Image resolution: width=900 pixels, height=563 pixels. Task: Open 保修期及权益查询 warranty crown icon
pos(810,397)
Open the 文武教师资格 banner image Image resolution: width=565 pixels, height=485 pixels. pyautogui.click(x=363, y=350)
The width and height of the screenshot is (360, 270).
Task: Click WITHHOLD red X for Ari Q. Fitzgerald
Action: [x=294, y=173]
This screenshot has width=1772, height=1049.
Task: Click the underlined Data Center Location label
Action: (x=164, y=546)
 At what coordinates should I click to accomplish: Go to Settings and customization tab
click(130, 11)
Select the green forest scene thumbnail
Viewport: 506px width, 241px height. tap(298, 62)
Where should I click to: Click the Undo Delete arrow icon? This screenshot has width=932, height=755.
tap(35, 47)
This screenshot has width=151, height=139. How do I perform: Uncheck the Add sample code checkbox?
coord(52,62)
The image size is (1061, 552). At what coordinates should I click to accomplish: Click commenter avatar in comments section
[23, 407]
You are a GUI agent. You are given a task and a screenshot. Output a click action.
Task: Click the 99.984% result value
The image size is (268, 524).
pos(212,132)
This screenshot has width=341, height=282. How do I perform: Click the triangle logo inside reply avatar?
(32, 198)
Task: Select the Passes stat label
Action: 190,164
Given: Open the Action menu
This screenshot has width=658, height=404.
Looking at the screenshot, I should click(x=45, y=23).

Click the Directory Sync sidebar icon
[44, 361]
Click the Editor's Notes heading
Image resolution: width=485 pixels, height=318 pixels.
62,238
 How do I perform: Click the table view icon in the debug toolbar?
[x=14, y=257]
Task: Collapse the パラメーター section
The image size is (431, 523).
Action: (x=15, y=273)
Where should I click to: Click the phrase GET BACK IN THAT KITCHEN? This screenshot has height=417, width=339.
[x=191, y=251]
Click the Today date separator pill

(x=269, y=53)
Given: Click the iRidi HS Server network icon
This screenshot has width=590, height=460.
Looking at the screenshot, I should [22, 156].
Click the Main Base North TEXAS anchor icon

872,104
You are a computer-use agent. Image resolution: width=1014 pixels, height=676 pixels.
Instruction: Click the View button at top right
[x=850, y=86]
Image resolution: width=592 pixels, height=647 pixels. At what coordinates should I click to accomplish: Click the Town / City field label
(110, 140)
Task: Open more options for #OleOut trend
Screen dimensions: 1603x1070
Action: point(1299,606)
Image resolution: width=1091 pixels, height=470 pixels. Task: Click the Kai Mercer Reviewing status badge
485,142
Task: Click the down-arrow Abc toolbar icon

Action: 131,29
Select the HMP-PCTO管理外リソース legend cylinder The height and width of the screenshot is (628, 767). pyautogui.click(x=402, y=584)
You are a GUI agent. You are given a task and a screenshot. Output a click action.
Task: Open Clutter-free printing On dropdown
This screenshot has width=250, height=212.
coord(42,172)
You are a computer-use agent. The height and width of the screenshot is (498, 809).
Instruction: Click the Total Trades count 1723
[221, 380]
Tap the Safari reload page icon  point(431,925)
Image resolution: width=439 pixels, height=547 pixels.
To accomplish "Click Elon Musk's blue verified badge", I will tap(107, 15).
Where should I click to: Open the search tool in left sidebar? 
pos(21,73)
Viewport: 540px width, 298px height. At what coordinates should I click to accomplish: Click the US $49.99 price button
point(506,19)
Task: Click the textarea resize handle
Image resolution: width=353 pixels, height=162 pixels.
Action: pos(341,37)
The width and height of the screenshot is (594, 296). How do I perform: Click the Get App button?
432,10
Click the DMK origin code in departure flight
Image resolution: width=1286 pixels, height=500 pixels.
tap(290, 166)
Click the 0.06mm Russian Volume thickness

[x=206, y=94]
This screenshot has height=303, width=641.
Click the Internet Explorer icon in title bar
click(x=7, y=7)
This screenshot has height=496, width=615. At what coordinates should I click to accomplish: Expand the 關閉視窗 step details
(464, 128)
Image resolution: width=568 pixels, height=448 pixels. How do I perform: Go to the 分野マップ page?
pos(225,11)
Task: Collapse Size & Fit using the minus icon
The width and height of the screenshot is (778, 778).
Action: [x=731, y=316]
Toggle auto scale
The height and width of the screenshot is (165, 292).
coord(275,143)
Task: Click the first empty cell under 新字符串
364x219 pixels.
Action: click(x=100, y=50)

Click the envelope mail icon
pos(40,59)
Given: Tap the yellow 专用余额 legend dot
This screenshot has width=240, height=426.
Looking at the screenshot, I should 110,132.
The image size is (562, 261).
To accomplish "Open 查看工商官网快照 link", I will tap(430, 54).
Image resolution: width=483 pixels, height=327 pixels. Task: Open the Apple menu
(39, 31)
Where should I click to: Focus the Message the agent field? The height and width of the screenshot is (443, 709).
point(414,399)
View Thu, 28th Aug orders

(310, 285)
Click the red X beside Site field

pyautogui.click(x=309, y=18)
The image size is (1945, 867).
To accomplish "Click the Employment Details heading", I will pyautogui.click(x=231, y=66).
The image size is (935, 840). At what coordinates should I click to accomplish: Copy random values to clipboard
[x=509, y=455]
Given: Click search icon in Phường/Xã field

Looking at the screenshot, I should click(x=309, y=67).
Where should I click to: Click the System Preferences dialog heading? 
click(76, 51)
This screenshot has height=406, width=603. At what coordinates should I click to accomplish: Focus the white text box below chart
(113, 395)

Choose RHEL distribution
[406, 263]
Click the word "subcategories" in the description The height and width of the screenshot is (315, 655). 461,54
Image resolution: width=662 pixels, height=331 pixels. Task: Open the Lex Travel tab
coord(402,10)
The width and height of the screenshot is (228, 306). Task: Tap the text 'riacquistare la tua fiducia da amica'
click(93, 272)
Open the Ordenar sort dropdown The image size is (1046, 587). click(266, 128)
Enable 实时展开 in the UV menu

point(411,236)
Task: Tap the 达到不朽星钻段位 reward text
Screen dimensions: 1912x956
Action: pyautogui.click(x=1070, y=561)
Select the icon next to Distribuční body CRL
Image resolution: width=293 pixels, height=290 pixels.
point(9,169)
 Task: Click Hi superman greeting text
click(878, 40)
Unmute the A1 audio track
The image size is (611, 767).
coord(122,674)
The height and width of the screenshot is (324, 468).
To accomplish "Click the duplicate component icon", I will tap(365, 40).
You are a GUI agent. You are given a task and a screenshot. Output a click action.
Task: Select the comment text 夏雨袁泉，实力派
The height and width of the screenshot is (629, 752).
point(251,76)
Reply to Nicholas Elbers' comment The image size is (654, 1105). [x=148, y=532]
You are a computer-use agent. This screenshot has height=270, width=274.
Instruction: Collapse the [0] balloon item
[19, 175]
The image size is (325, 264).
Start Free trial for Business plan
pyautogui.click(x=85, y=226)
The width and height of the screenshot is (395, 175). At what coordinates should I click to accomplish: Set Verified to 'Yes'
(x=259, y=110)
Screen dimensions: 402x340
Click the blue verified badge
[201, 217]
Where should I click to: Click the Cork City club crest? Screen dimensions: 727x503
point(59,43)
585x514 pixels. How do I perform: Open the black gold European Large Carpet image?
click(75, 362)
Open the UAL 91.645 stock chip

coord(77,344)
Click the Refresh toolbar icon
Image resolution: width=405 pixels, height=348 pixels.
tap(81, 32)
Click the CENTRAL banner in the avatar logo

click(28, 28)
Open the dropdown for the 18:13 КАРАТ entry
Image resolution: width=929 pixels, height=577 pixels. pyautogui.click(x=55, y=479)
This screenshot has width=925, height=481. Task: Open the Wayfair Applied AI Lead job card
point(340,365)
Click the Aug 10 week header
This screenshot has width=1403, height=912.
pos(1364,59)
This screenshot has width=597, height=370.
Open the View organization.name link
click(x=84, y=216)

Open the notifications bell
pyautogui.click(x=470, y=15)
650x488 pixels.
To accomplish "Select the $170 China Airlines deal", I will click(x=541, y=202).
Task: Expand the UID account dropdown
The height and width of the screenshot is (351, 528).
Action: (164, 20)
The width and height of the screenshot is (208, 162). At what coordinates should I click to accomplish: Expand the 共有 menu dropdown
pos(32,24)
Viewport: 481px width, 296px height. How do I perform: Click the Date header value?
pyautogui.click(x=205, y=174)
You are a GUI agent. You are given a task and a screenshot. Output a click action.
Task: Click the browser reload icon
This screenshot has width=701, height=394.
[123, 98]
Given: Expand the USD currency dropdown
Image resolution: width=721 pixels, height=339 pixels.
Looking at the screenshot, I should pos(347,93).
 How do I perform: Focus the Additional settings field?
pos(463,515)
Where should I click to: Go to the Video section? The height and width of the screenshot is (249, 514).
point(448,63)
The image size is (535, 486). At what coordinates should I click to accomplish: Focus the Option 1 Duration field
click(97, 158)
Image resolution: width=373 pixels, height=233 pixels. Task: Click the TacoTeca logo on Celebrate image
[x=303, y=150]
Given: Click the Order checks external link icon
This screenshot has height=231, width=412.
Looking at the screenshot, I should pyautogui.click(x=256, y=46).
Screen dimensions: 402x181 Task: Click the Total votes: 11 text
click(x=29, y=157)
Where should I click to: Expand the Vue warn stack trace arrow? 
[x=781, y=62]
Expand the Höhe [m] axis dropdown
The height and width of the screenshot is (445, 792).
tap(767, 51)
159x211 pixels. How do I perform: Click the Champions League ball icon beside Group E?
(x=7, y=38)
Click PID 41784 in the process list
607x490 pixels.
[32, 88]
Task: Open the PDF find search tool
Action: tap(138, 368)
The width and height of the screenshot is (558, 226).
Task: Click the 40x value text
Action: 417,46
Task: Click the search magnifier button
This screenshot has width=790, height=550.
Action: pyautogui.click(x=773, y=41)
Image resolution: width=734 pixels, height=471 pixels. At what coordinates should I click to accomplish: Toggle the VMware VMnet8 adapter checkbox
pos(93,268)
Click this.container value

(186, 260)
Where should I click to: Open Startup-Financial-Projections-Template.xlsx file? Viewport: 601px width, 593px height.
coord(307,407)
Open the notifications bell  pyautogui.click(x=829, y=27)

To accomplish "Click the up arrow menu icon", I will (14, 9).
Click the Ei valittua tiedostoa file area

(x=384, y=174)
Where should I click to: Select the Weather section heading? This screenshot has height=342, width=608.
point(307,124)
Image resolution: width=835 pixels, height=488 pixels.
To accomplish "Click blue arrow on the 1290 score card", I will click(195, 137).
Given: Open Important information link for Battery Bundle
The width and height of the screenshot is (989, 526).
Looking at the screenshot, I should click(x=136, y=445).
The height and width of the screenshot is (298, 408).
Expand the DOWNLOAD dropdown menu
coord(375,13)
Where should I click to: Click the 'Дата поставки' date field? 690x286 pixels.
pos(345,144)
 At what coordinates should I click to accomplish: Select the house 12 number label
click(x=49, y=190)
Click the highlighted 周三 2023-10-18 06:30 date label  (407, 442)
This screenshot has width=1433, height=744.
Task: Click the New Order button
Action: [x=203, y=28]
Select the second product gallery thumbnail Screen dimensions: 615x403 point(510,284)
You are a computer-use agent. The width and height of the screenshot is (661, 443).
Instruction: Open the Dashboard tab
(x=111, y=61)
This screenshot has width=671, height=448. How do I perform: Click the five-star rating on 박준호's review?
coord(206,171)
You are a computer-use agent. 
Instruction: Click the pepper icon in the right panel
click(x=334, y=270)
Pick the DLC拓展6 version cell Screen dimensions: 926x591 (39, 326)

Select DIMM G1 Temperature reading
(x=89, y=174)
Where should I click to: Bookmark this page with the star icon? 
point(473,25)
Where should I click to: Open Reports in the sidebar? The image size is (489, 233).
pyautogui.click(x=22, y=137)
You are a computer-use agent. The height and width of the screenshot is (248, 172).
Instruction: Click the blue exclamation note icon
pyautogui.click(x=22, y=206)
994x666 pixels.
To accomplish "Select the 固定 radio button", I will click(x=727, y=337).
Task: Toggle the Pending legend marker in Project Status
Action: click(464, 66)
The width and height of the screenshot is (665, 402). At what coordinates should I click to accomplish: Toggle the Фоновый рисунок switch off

◆ **Task brief**: The required output is the stretch of entries above from the line containing "width, 593px height." through the line containing "Pick the DLC拓展6", reproduced exactly.

◆ **Solution**:
Where should I click to: Open Startup-Financial-Projections-Template.xlsx file? Viewport: 601px width, 593px height.
coord(307,407)
Open the notifications bell  pyautogui.click(x=829, y=27)

To accomplish "Click the up arrow menu icon", I will (14, 9).
Click the Ei valittua tiedostoa file area

(x=384, y=174)
Where should I click to: Select the Weather section heading? This screenshot has height=342, width=608.
point(307,124)
Image resolution: width=835 pixels, height=488 pixels.
To accomplish "Click blue arrow on the 1290 score card", I will click(195, 137).
Given: Open Important information link for Battery Bundle
The width and height of the screenshot is (989, 526).
Looking at the screenshot, I should click(x=136, y=445).
The height and width of the screenshot is (298, 408).
Expand the DOWNLOAD dropdown menu
coord(375,13)
Where should I click to: Click the 'Дата поставки' date field? 690x286 pixels.
pos(345,144)
 At what coordinates should I click to accomplish: Select the house 12 number label
click(x=49, y=190)
Click the highlighted 周三 2023-10-18 06:30 date label  (407, 442)
This screenshot has width=1433, height=744.
Task: Click the New Order button
Action: [x=203, y=28]
Select the second product gallery thumbnail Screen dimensions: 615x403 point(510,284)
You are a computer-use agent. The width and height of the screenshot is (661, 443).
Instruction: Open the Dashboard tab
(x=111, y=61)
This screenshot has width=671, height=448. How do I perform: Click the five-star rating on 박준호's review?
coord(206,171)
You are a computer-use agent. 
Instruction: Click the pepper icon in the right panel
click(x=334, y=270)
Pick the DLC拓展6 version cell Screen dimensions: 926x591 (39, 326)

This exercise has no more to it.